Exercise aim: Produce word for word the lines of the data below running from the one that has "Open the user profile icon in sidebar" to the one that has "This screenshot has height=672, width=1443.", inclusive, and no others.

Data for analysis:
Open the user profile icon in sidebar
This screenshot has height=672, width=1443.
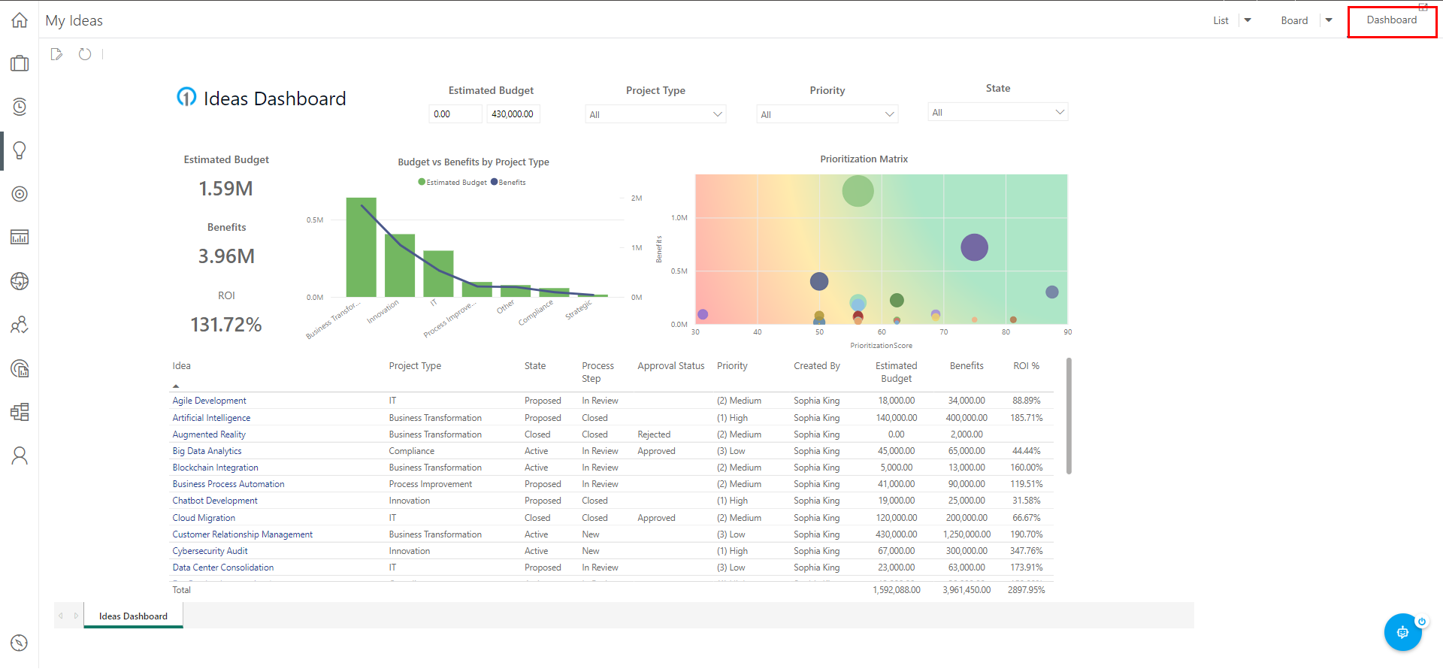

--

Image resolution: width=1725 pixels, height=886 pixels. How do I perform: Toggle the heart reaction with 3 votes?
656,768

* * *

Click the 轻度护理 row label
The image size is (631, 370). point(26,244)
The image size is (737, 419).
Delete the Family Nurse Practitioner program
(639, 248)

Task response:
Open the user profile icon in sidebar
This screenshot has height=672, width=1443.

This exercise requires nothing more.